I was waiting for your review — thanks!

On 8/9/25 1:33 오전, Sebastian Andrzej Siewior wrote:
> On 2025-07-25 20:14:01 [+0000], Yunseong Kim wrote:
>> When fuzzing USB with syzkaller on a PREEMPT_RT enabled kernel, following
>> bug is triggered in the ksoftirqd context.
>>
> …
>> This issue was introduced by commit
>> f85d39dd7ed8 ("kcov, usb: disable interrupts in kcov_remote_start_usb_softirq").
>>
>> However, this creates a conflict on PREEMPT_RT kernels. The local_irq_save()
>> call establishes an atomic context where sleeping is forbidden.
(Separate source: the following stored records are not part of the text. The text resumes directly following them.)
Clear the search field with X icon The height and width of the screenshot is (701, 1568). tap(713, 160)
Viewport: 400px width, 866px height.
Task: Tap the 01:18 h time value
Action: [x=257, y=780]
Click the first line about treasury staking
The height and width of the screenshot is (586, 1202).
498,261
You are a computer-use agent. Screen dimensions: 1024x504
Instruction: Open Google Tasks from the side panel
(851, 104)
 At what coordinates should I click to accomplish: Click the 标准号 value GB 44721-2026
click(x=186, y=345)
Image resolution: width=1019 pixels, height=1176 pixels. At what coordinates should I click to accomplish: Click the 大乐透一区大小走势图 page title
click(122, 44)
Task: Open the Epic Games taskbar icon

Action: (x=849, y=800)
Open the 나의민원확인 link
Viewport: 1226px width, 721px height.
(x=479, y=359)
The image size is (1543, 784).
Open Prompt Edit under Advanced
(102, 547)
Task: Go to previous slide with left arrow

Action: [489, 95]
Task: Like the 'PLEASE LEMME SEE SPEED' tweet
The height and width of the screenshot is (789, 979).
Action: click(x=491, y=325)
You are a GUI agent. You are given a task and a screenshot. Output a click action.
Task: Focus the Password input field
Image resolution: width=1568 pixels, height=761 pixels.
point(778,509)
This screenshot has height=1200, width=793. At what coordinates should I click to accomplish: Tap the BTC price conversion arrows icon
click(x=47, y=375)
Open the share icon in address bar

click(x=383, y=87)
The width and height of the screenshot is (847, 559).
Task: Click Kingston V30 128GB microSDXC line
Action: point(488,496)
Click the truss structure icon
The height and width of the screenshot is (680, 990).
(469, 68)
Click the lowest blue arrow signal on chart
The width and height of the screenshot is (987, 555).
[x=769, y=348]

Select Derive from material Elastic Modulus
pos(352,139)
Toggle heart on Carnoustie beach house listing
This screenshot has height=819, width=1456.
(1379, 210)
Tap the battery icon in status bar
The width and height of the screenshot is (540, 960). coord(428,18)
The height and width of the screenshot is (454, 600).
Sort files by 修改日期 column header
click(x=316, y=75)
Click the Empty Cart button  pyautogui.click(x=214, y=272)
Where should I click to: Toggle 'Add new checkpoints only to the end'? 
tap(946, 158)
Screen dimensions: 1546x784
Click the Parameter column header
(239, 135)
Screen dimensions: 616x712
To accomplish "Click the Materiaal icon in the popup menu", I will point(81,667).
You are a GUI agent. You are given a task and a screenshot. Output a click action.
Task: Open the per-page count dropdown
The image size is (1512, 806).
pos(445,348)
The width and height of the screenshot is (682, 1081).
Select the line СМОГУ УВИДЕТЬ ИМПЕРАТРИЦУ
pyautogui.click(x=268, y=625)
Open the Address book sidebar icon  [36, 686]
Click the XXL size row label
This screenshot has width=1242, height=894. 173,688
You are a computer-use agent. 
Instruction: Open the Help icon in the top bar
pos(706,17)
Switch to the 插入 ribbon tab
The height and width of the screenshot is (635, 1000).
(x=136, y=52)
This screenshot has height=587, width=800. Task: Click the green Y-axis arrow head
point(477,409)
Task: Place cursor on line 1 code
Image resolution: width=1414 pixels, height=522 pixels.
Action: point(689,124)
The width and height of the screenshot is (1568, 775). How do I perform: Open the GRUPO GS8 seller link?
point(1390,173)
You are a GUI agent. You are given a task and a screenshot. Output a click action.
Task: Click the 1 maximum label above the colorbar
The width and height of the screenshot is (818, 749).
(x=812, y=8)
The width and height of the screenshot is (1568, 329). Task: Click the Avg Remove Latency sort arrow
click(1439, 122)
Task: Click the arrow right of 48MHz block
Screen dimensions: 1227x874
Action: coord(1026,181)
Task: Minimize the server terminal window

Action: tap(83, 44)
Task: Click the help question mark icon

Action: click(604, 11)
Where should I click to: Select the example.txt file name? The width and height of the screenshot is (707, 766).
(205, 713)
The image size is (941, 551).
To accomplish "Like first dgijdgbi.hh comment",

Inside this
>> context, kcov_remote_start() is called, which on PREEMPT_RT uses sleeping
>> locks (spinlock_t and local_lock_t are mapped to rt_mutex). This results in
>> a sleeping function called from invalid context.
>>
>> On PREEMPT_RT, interrupt handlers are threaded, so the re-entrancy scenario
>> is already safely handled by the existing local_lock_t and the global
>> kcov_remote_lock within kcov_remote_start(). Therefore, the outer
>> local_irq_save() is not necessary.
>>
>> This preserves the intended re-entrancy protection for non-RT kernels while
>> resolving the locking violation on PREEMPT_RT kernels.
>>
>> After making this modification and testing it, syzkaller fuzzing the
>> PREEMPT_RT kernel is now running without stopping on latest announced
>> Real-time Linux.
> 
> This looks oddly familiar because I removed the irq-disable bits while
> adding local-locks.
> 
> Commit f85d39dd7ed8 looks wrong not that it shouldn't disable
> interrupts. The statement in the added comment
> 
> | + * 2. Disables interrupts for the duration of the coverage collection section.
> | + *    This allows avoiding nested remote coverage collection sections in the
> | + *    softirq context (a softirq might occur during the execution of a work in
> | + *    the BH workqueue, which runs with in_serving_softirq() > 0).
> 
> is wrong. Softirqs are never nesting. While the BH workqueue is
> running another softirq does not occur. The softirq is raised (again)
> and will be handled _after_ BH workqueue is done. So this is already
> serialised.
> 
> The issue is __usb_hcd_giveback_urb() always invokes
> kcov_remote_start_usb_softirq(). __usb_hcd_giveback_urb() itself is
> invoked from BH context (for the majority of HCDs) and from hardirq
> context for the root-HUB. This gets us to the scenario that that we are
> in the give-back path in softirq context and then invoke the function
> once again in hardirq context.
> 
> I have no idea how kcov works but reverting the original commit and
> avoiding the false nesting due to hardirq context should do the trick,
> an untested patch follows.
> 
> This isn't any different than the tasklet handling that was used before
> so I am not sure why it is now a problem.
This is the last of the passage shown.